The stats page highlights a selection of the opponent adjusted stats that I generated for this analysis. All of the columns are sortable. Only the tournament teams are given in this section and all of their team names link to that team's stats page.
The projections page allows the user to select any two teams in the tournament via drop down menus and compare them side by side. The probability that the first selected team beats the second is given as well as a statistical comparison of the two teams.
The bracket tool gives the entire bracket (be sure to scroll or swipe around as it is very large). Each node in the graph, represented by a team name with seed as well as a team icon is clickable. Clicking the team will imply a win in that round and advance the team to the next round. When there is a valid matchup present the win probability for each team is presented next to the team name. There is a toggle in the upper left corner that allows the user to switch from win probabilities to point spreads.
When a team is clicked that invalidates downstream matchups, that whole stream is cleared from the bracket. Refreshing the page will always reset the bracket to its original state. As the tournament progresses I will update the bracket to reflect the actual results, and this will become the default state. However, you will still be able to manipulate the entire bracket.
|Seed A||Seed B||Expected Win Probability|
Before we get to the math which I'm sure you will all stick around for and read diligently, here are a few notes on how to interpret the various numbers you will see here.
The probabilities are the most straightforward, and important, and can be found in the projections and bracket pages. This is simply the probability that team A will beat team B. There are two important things to note here. The first is that a team with a 90% win probability is not guaranteed to win, and will, in fact, lose 1 in every 10 matchups with that opponent. The second note is around bracket strategy. If you were simply trying to give yourself the best chance to get every game right, you would pick the team with the higher win probability in every game. However, my model is not going to get every game right and neither will anyone else. Your true goal is get more games right than anyone else in your bracket group. To accomplish this you are going to need to pick some upsets, so you should look for matchups where the lower seed has a higher probability than you would expect given their seed.

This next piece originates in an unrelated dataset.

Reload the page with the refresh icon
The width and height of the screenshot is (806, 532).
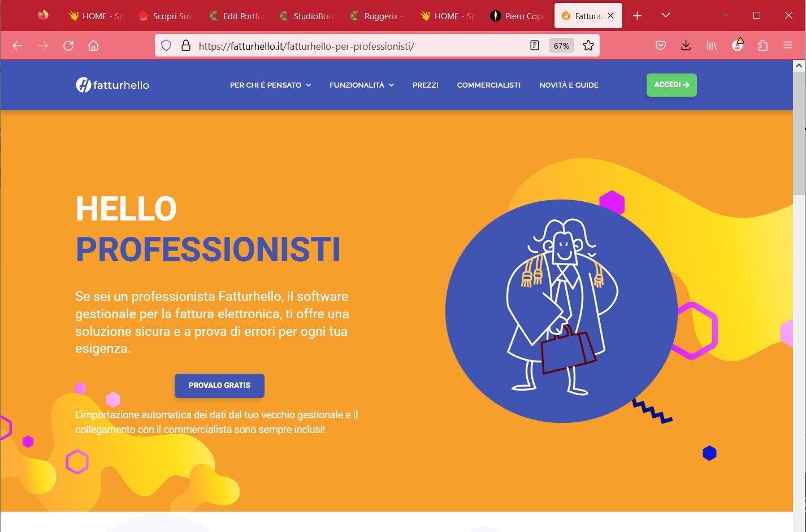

These are the upsets where you will gain an advantage over the rest of your pool. For example, using the chart below and everyone's favorite matchup, a 12 seed should beat a 5 seed 29% of the time, so if you see a 12 seed with a 40% win probability then that is a good pick to gain an advantage in your pool even though that team is not favored (the table to the left gives all the first round seed pairings and you can generate more seed based expected probabilities using the formula 50 + 3* seed difference). My last word about this is that you should also take into account the size of your pool; bigger groups require more upset picks and smaller groups fewer.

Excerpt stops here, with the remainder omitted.